Chartered Institute
of Linguists

Translating between science and science fiction

Event report


39 participants attended

The event speaker was Dr Emily Finer, Senior Lecturer in the School of Modern Languages at the University of St Andrews. She joined us to talk about her interdisciplinary research project, the Multilingual Science Fiction Translation Project.

Emily is co-director of the Centre for Exoplanet Science together with an exoplanet scientist from the physics and astronomy department. She observed that scientists are often inspired to pursue their careers by science fiction and the scientific community is extremely international and multilingual, yet most science fiction we consume is English language and US-centric. Since fiction is a driver of the scientific imagination, this is very limiting and can cause us to miss out on other cultural imaginations. In the imagination “space race”, whose ideas dominate? One way to explore these cultural imaginations is to bring more science fiction from less socially dominant languages into the mainstream.
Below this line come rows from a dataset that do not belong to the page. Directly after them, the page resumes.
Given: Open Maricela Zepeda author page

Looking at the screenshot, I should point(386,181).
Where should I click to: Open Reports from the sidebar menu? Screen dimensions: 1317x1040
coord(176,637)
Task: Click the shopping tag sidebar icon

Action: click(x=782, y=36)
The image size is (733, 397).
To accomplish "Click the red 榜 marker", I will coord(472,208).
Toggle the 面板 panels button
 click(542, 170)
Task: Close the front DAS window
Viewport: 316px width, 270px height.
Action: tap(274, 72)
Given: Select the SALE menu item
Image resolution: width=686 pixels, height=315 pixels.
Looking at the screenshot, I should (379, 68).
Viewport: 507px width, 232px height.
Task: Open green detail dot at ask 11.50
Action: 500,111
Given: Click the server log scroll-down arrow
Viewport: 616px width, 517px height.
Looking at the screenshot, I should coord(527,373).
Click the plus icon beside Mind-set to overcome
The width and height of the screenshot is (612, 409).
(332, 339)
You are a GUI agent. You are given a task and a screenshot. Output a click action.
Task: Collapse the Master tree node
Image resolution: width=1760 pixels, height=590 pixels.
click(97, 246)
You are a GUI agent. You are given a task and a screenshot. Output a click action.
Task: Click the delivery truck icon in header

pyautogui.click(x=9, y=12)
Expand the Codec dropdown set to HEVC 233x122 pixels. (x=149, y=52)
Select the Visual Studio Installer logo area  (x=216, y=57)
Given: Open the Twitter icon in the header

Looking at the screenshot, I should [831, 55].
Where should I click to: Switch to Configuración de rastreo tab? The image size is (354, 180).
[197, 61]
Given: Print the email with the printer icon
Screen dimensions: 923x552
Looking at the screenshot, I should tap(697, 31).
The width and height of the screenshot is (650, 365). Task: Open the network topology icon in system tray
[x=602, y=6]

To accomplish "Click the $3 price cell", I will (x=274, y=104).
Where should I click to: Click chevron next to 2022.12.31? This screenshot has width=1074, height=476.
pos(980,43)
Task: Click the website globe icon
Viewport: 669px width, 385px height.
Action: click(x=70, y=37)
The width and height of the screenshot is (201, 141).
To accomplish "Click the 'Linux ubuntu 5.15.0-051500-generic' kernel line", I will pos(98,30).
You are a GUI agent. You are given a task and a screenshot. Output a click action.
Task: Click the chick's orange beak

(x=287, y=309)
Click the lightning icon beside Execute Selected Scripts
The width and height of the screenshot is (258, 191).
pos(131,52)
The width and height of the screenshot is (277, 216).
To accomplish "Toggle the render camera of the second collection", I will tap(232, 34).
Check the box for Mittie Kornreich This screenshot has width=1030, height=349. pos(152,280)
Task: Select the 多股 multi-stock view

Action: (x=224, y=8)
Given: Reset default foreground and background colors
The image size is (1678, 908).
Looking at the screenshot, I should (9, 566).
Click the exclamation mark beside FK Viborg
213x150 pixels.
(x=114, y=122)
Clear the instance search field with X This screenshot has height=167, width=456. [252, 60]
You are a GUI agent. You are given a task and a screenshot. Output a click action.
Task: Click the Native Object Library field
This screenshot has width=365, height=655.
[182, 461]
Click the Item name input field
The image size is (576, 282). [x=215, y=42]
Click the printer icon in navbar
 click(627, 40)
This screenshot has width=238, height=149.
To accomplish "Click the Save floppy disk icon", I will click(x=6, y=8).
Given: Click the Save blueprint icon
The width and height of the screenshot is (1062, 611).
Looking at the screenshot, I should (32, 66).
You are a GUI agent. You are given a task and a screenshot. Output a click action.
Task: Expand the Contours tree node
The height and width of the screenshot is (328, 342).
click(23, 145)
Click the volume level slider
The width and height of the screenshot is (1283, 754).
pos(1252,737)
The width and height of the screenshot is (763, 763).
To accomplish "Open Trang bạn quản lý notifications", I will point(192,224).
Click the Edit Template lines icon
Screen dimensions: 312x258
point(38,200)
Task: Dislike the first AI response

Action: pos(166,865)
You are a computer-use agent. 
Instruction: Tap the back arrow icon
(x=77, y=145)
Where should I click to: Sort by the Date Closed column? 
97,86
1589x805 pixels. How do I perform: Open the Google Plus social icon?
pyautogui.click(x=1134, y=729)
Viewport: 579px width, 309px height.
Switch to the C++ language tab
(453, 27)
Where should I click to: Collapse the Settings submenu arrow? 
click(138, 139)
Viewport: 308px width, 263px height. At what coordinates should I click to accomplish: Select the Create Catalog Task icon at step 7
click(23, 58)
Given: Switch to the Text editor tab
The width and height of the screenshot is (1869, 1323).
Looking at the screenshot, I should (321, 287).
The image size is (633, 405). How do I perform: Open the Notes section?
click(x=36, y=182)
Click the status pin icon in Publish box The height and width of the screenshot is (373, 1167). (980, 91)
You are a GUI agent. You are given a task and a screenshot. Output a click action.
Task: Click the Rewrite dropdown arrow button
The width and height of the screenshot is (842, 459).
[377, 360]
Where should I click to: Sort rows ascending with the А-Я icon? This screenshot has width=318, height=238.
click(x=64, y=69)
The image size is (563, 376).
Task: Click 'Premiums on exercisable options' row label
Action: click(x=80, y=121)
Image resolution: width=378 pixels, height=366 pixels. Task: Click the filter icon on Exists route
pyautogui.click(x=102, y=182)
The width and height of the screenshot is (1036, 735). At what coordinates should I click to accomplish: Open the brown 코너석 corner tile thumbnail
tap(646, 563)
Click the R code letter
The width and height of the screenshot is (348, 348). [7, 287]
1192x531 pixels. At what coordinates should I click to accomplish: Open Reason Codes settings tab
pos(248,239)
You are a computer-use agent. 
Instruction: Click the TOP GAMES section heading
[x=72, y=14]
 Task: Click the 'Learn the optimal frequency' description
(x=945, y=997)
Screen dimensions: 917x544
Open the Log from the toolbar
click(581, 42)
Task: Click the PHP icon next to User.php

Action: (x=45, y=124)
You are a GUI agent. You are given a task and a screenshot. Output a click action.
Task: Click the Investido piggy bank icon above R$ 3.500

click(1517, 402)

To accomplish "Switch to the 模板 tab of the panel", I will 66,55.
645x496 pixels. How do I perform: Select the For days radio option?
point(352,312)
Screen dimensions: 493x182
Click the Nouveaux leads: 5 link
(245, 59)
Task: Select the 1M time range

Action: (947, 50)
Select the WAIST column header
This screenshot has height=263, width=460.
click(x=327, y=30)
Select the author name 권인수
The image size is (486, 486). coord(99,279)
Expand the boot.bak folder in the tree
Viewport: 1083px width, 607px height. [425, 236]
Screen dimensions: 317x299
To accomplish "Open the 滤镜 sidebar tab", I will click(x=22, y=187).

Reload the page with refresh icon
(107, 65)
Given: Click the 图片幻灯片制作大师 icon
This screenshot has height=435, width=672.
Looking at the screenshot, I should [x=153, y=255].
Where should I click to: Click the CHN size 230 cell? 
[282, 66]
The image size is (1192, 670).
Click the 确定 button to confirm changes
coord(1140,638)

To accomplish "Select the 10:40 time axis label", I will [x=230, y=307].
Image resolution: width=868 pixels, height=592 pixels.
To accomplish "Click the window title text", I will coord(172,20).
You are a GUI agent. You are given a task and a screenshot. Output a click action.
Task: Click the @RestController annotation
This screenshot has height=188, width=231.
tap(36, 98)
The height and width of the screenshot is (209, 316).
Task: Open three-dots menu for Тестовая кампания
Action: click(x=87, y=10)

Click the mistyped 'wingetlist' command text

Emily obtained funding to pay students at St Andrews to translate passages from science fiction that describe exploration of exoplanets into and out of English. She recruited both students taking degrees in languages and students from international backgrounds who speak non-English languages as their native language. The goal was to look at how different cultures have depicted exoplanets and human encounters with them, and then compare these depictions with current exoplanet science. To do this, student-translators were matched with exoplanet scientists to discuss the translations and how they compare to state-of-the-art knowledge.

In her talk, Emily considered translation in several senses: translation of technical/specialist scientific knowledge into fiction and art, translation of a text through language and culture and what meanings the text “gains” and “loses”, and interdisciplinarity itself as a translation between different schools of thought in academia.

During the Q&A, Emily discussed how cultures differ in depicting exoplanets: while the initial process of discovering and landing on an exoplanet is very similar across literary cultures, what happens to the human explorers afterwards varies widely, depending especially on cultural experiences of colonialism and views of human nature. She also answered questions about the boundaries between science fiction and fantasy and recommended several books as good introductions to translating science fiction.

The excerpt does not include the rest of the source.